Ovarian cancer wasn’t on my radar...I saw ovarian cancer as something that affected people much older than I was.
Ovarian cancer is known as the “silent killer,” as the signs and symptoms are vague and often undetectable until late stage, when the cancer is very difficult to treat. There is currently no clinical test to confirm ovarian cancer.
Four weeks after my hysterectomy and debulking surgery, I started chemotherapy, which is devastatingly brutal on your body. On top of the normal side effects—losing your hair, weakness, loss of strength, extreme fatigue, bone pain—I also had an extreme allergic reaction to the chemo my first and second rounds, which led to changing the type of chemo I received.
Despite all the setbacks, and the toll on my body, I recognize that I am very lucky. Because the tumor grew so large so quickly, I caught the cancer sooner than many people do. I am now almost three years post-treatment, and I remain with no evidence of disease.
I was a little naïve when I was first diagnosed. I truly thought cancer was a one-and-done deal; I just needed to fight with everything I had, and I could beat it, and it would be over. I’ve realized that just because you are cancer-free doesn’t mean you’re free from cancer. Fear of cancer returning controlled me for a while. I hesitated to make plans because, what if the cancer came back? Looking towards the future felt daunting and filled with uncertainty.
Fear of cancer returning controlled me for a while. I hesitated to make plans because, what if the cancer came back?

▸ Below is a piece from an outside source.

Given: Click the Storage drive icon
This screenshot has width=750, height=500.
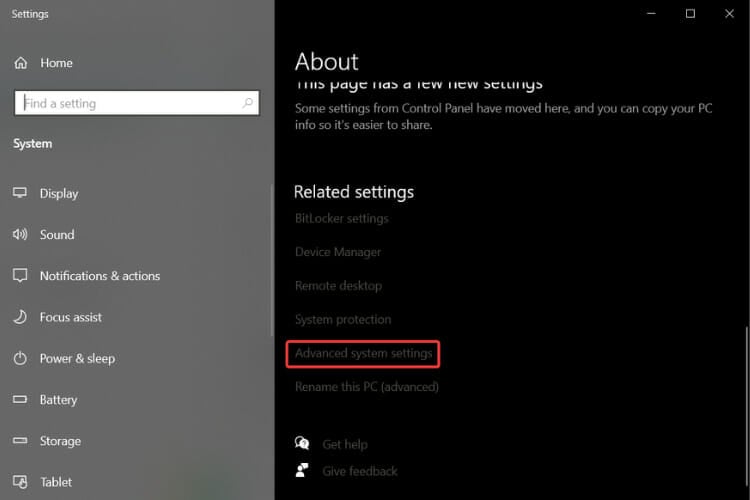Looking at the screenshot, I should tap(20, 441).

The best thing that could have happened to me is when a friend reached out to tell me about a group she was involved with, the Breast and Gynecologic Cancers Research Advocate Committee (BGCRA). I felt a little intimidated to join, as I didn’t have a lot of background education in science, but I felt a draw to try and be a voice for ovarian cancer, so I applied.
Being a part of the committee has been life-changing for me. Googling ovarian cancer statistics after diagnosis left me hopeless, wondering what kind of a future I would have. Seeing the current research in breast and gynecological cancers has given me hope. Hope not only for my own future but for the future of everyone I care about and anyone else who may face this devastating disease. There are so many passionate, dedicated individuals who are devoting their lives to finding better treatment for cancer and, ultimately, finding cures.
I am grateful to now be able to be a voice, to share hope with my community, and to encourage women to pay attention to their bodies, and to be their own advocate.
While cancer has changed me forever, and I certainly wish it had never been part of my life, I am grateful to now be able to be a voice, to share hope with my community, and to encourage women to pay attention to their bodies, and to be their own advocate.
September is Ovarian Cancer Awareness Month, but truly it is something we need to be aware of all year long. Here are a few things I wish I had known prior to my own diagnosis.
- Bloating is one of the most common signs of ovarian cancer, and that is certainly true in my own case.
- Urinating more often or more urgently is also another sign of cancer.
- Abdominal or pelvic pain can be a sign of ovarian cancer, and so can changes in your periods or any vaginal bleeding if you are post-menopause.
Learn more about the silent signs of ovarian cancer.
I know, most of those are things women deal with at some point in their lives. But if the symptoms persist for more than a few weeks, please talk to your doctor. Early detection is key to having the best outcome.
I’ve been changed forever by my cancer diagnosis, but I’ve also learned that I’m stronger than I thought I was. And there is an entire community of support—from other survivors, from friends and family, and from the cancer community, the doctors, the researchers, the scientists, and the advocates.
While we may not have beaten cancer yet, together, we are heading towards a future of better treatments, and the goal of no cancer.
Together, we truly are more than if we try to go through it alone.